3. Kill render-blocking resources. CSS and synchronous JavaScript in the <head> block the browser from painting. Inline the critical CSS, defer the rest, and add defer to scripts. This is a whole topic on its own — the mechanics are covered in fixing render-blocking resources, and the analyzer flags every blocking file on your page.
4. Fix font-driven text LCP. When the largest element is text, a slow web font delays it. Use font-display: swap so text renders immediately in a fallback, and preload the font file:
@font-face {
font-family: 'Inter';
src: url('/inter.woff2') format('woff2');
font-display: swap;
}
What good looks like after the fix
A typical content page that started at 4.2s LCP — slow TTFB, a huge unoptimized hero, a render-blocking stylesheet — lands around 1.8–2.2s after: edge-caching the HTML, converting the hero to a sized WebP with fetchpriority="high", and deferring non-critical JS. None of these are exotic; they're the same handful of levers on almost every site. LCP is one of the three Core Web Vitals, and it's usually the easiest of the three to move because the cause is almost always a single identifiable element.
Re-test in the field after deploying, and give it 28 days — the Chrome UX Report is a rolling 28-day average, so the field number lags your fix by up to a month even when the lab score improves immediately.
FAQ
Q: Why does my LCP pass in Lighthouse but fail in Search Console? A: Lighthouse is a lab test on your machine; Search Console reports field data from real Chrome users on slower devices and networks (the 75th percentile). Always trust the field number for ranking purposes, and remember it's a rolling 28-day average, so it updates slowly after a fix.

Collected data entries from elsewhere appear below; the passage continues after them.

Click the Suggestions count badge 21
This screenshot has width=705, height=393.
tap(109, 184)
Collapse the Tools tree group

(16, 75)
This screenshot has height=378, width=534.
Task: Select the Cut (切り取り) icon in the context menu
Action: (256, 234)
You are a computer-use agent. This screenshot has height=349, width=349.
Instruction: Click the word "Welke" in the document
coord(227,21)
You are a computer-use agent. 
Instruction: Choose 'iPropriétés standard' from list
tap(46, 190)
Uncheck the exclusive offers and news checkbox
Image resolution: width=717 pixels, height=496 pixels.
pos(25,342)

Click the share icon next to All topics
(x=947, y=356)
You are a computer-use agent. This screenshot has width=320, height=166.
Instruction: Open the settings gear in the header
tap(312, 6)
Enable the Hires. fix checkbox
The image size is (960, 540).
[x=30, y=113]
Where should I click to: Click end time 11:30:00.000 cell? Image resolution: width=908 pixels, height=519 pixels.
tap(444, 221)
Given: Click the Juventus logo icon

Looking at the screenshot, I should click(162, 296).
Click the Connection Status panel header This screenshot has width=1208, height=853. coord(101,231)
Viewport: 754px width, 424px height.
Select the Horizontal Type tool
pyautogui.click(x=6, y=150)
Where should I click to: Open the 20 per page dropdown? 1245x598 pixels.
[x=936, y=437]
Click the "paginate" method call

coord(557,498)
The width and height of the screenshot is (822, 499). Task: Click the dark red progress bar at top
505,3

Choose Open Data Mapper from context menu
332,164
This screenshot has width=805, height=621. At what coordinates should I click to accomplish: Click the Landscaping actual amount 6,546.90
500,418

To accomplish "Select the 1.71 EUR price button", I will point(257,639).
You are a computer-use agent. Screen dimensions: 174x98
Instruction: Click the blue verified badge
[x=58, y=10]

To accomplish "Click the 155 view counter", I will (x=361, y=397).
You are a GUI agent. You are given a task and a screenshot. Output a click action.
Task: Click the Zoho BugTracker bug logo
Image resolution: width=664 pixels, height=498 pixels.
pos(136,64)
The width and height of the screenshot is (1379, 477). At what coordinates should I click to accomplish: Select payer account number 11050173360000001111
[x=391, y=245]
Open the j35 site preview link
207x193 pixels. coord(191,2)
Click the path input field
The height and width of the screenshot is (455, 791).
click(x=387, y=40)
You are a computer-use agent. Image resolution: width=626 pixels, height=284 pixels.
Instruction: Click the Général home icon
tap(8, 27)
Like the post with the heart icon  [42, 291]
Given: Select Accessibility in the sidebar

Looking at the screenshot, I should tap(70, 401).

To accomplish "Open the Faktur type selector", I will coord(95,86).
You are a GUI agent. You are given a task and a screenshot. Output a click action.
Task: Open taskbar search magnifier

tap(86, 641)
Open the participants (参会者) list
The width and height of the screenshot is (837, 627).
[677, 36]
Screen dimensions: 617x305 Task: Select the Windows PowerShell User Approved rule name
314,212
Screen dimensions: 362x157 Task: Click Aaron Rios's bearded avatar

Q: Can lazy loading hurt LCP?
A: Yes — lazy-loading the largest above-the-fold element (usually the hero image) is one of the most common causes of poor LCP. Load the LCP element eagerly with fetchpriority="high" and only lazy-load images below the fold.
Q: Does TTFB affect LCP? A: Directly. LCP can't occur until the HTML is delivered, so a slow Time to First Byte sets a floor on your LCP. If your TTFB is high, fix the server response with caching and a CDN before optimizing the rendered content.
Q: What's the target for a good LCP? A: 2.5 seconds or less at the 75th percentile of real page loads. Between 2.5 and 4 seconds needs improvement, and above 4 seconds is poor.